While most companies in the United States prefer personal injury related cases, most outside of the states prefer commercial cases.

The rates are also different between the different types of cases. A company may lend money on a compounded monthly rate, quarterly compounded, flat rate, times factor and a percentage of the proceeds plus the principle of the loan. Most companies that provide legal financing against personal injury cases will offer compounded monthly rates, flat rates or quarterly rates; Companies offering clients legal financing against commercial cases may offer compounded or quarterly rates, time’s factors or percentages on a case. The companies that provide money against personal injury cases tend to charge less than those companies offering financing against commercial cases. All companies tend to charge better rates on cases that are already settled. This is because there is less risk to the investor.

The amounts are also different for each company. There are companies that will lend just a few thousand on a case and others that will provide lawsuit loans for million dollar request. The amount of money will be dependent upon the type of case, estimated value of the case and the comfort on the underwriter.

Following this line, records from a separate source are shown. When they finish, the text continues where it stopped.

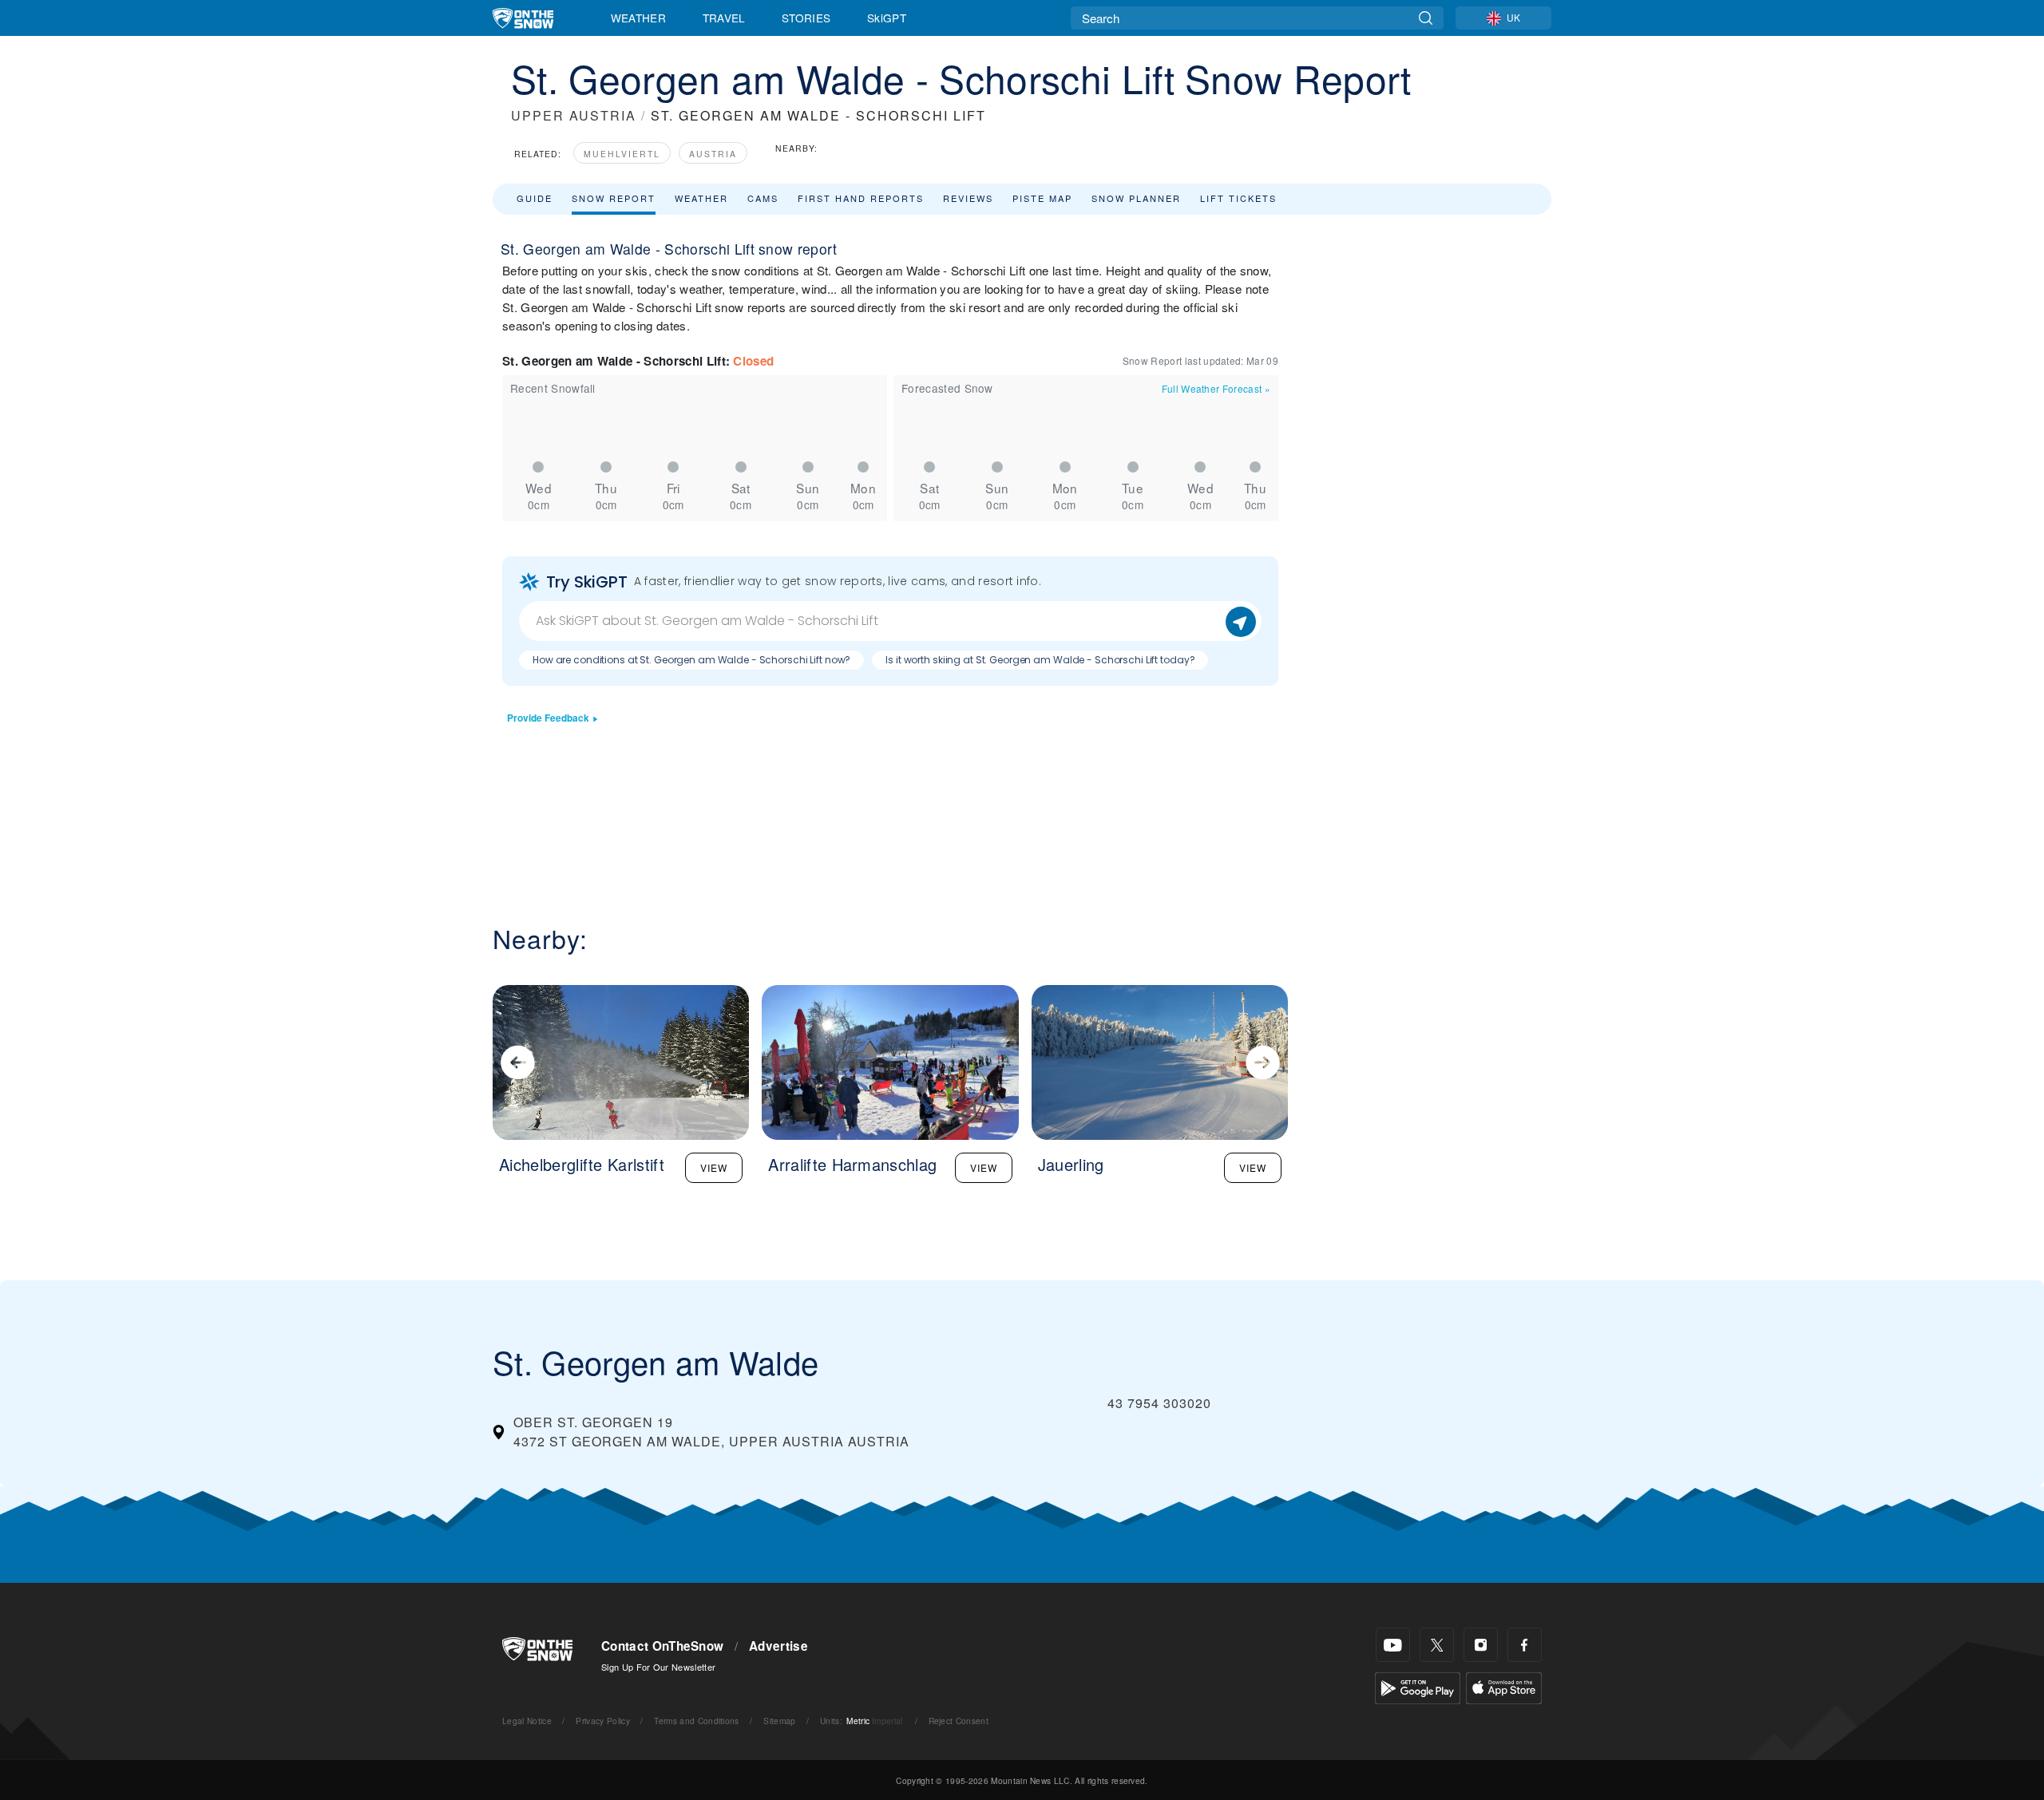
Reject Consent (958, 1721)
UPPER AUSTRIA (573, 115)
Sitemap (779, 1721)
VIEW (713, 1167)
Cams (762, 198)
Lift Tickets (1238, 198)
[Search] (1426, 18)
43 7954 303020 (1159, 1403)
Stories (806, 18)
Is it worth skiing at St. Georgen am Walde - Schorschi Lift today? (1039, 660)
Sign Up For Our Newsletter (658, 1666)
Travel (724, 18)
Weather (638, 18)
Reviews (968, 198)
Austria (713, 154)
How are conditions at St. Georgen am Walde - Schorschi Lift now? (691, 660)
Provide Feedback (548, 718)
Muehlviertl (622, 154)
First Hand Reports (861, 198)
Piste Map (1042, 198)
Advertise (778, 1646)
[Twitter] (1437, 1645)
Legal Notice (527, 1721)
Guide (535, 198)
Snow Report (614, 198)
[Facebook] (1524, 1645)
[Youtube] (1393, 1645)
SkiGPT (886, 18)
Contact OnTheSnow (662, 1646)
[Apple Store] (1504, 1686)
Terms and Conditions (696, 1721)
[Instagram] (1481, 1645)
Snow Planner (1136, 198)
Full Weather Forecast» (1216, 388)
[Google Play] (1417, 1686)
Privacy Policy (602, 1721)
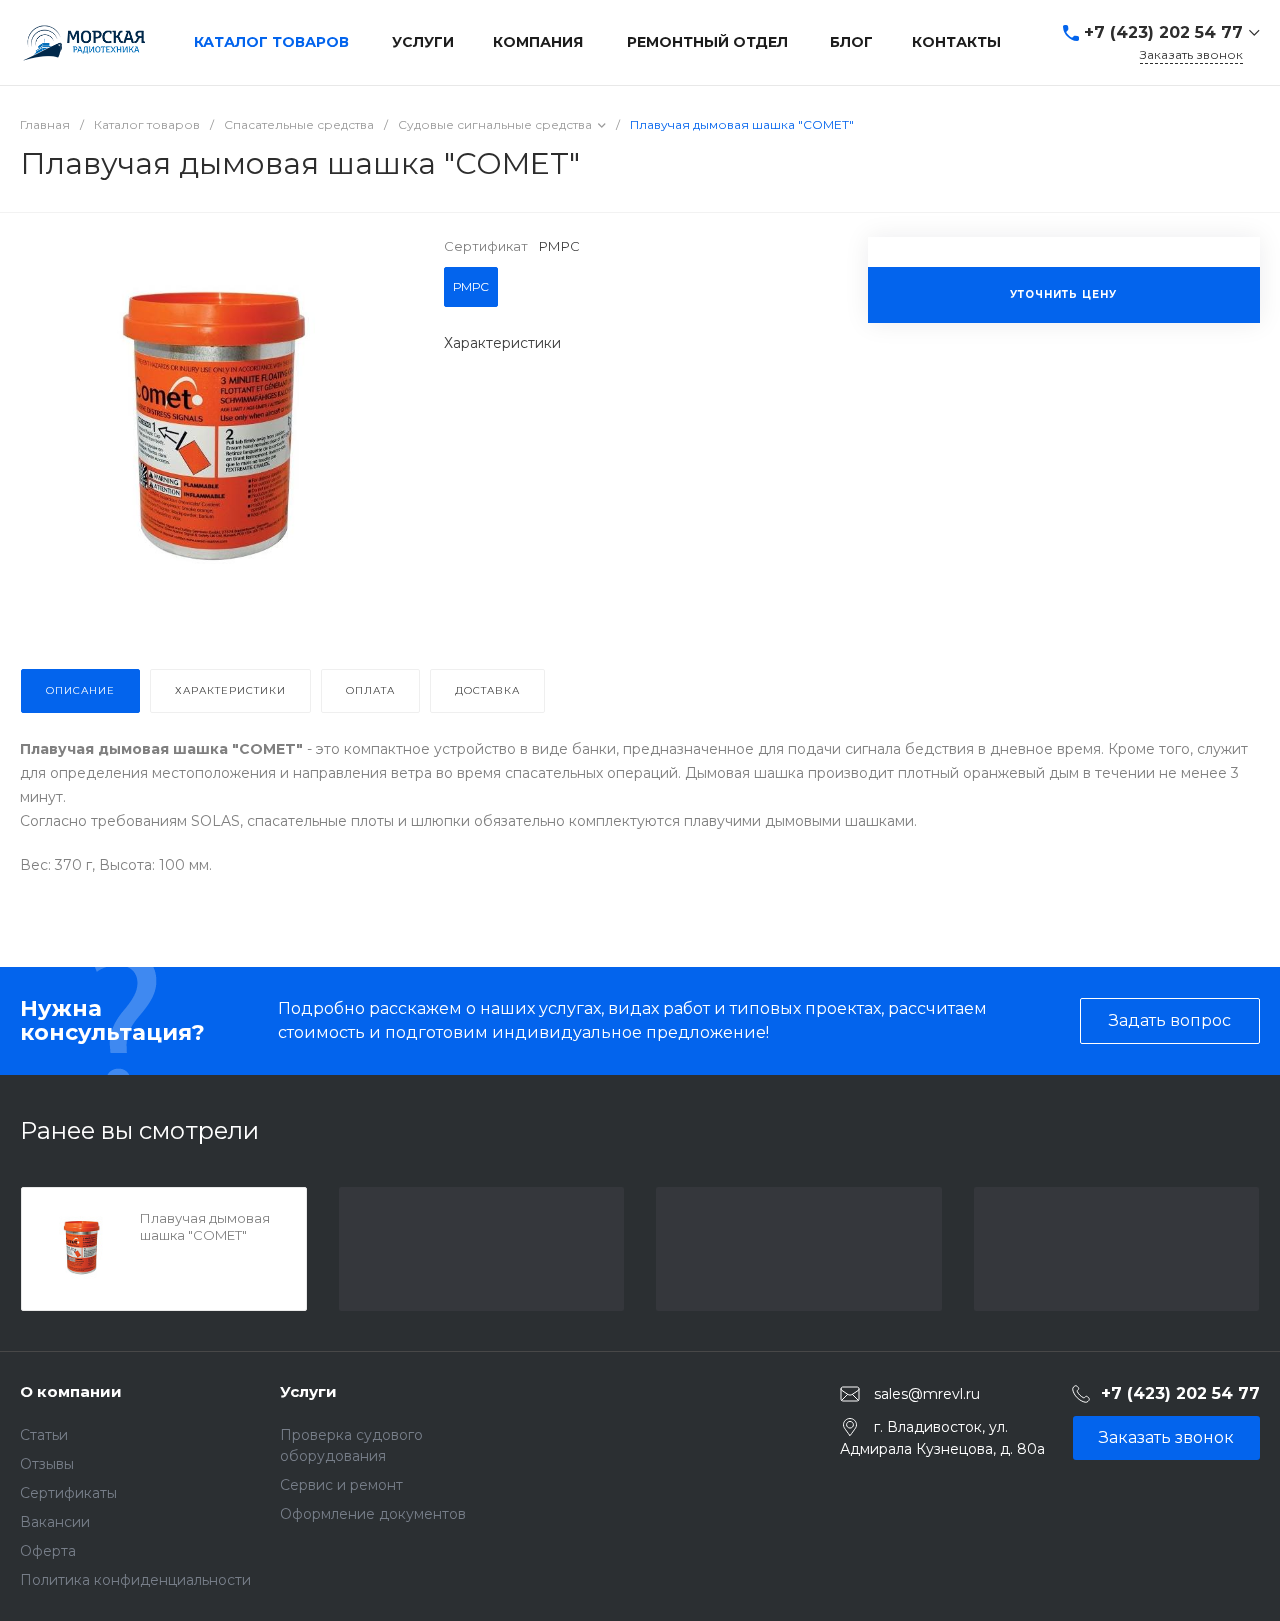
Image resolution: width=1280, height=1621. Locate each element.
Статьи (44, 1435)
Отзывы (47, 1464)
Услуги (308, 1391)
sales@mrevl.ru (927, 1393)
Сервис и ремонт (341, 1485)
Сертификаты (68, 1493)
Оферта (48, 1551)
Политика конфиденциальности (135, 1580)
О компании (71, 1391)
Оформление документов (373, 1514)
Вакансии (55, 1522)
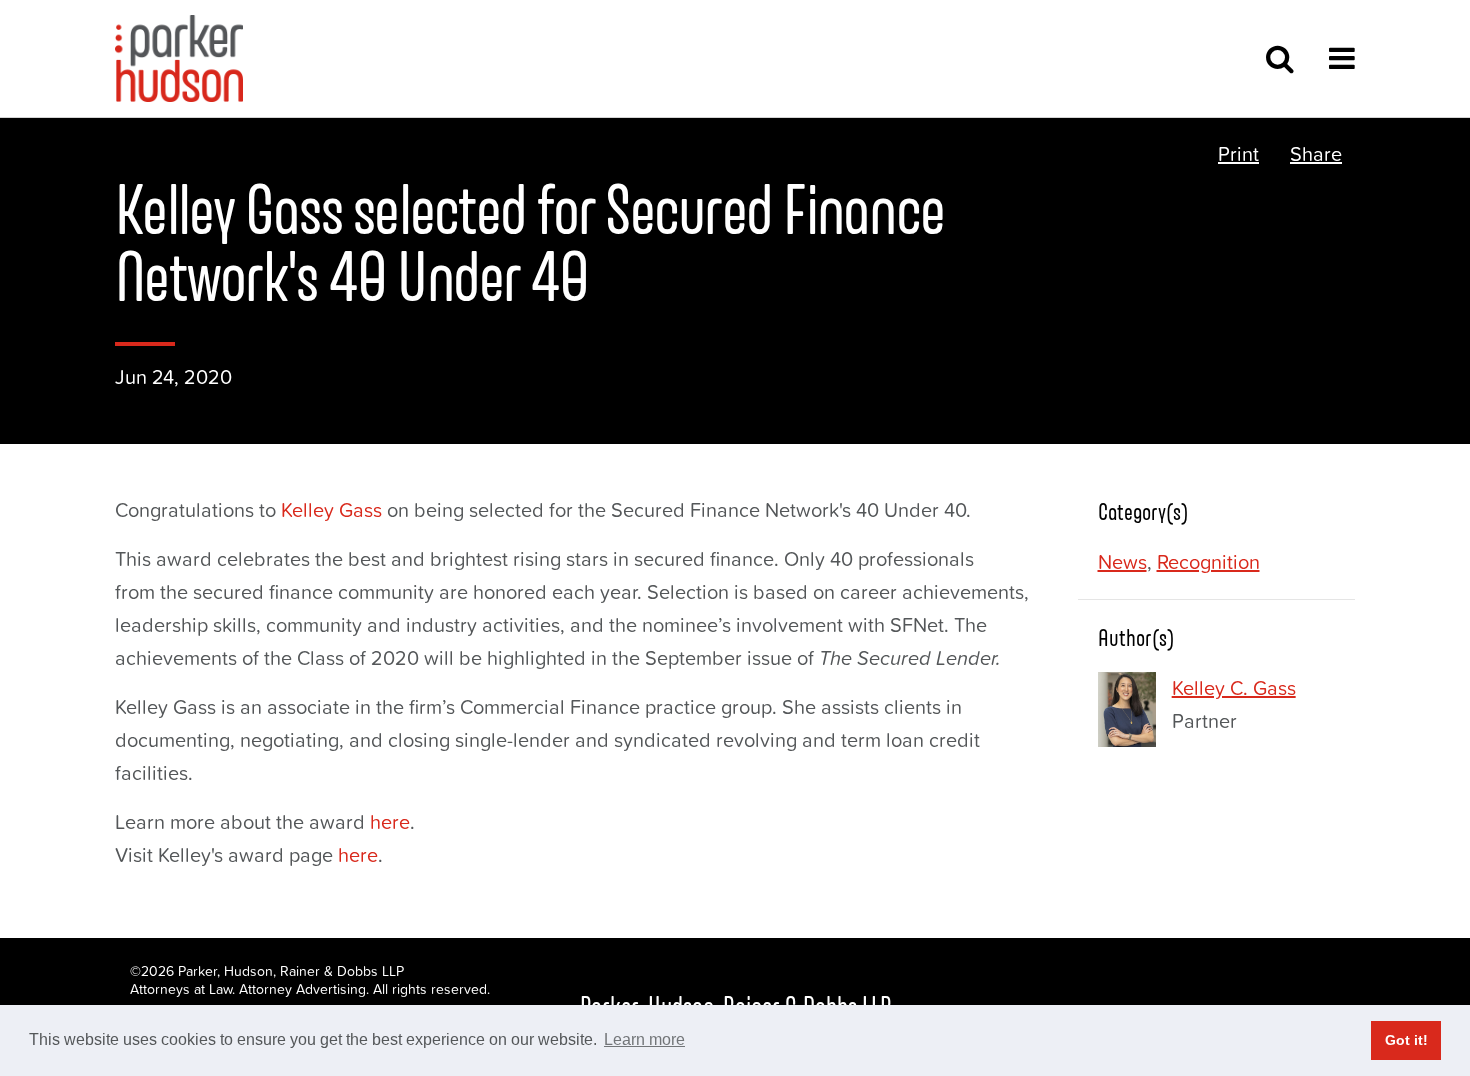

The different financing options may include a lump sum, buyout or line of credit. If a person is borrowing a lump sum they may max out the initial advance. This means the plaintiff is borrowing the maximum amount that a company will provide on one case. There are other companies that will buyout an existing legal financing contract. A company will always want to hold the first position or lien on the case so the only way to borrow additional monies from another company is for the company to buy out the existing contract from another company. If you decide to borrow a small fraction of what your case is worth you may open a line of credit. A line of credit is used as a way to only borrow what you need with an option of coming back at a later date for an additional advance.